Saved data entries
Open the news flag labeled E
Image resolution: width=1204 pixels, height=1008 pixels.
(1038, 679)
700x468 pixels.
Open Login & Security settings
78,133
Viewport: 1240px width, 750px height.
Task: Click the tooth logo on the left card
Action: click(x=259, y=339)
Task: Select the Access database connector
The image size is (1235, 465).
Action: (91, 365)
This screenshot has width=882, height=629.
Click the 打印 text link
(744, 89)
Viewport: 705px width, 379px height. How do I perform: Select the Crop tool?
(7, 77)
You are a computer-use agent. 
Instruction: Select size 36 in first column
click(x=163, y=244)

YOUR GOAL
Without changing a single character, repeat each record.

RESULT OF THE EXERCISE
Open the news flag labeled E
Image resolution: width=1204 pixels, height=1008 pixels.
(1038, 679)
700x468 pixels.
Open Login & Security settings
78,133
Viewport: 1240px width, 750px height.
Task: Click the tooth logo on the left card
Action: click(x=259, y=339)
Task: Select the Access database connector
The image size is (1235, 465).
Action: (91, 365)
This screenshot has width=882, height=629.
Click the 打印 text link
(744, 89)
Viewport: 705px width, 379px height. How do I perform: Select the Crop tool?
(7, 77)
You are a computer-use agent. 
Instruction: Select size 36 in first column
click(x=163, y=244)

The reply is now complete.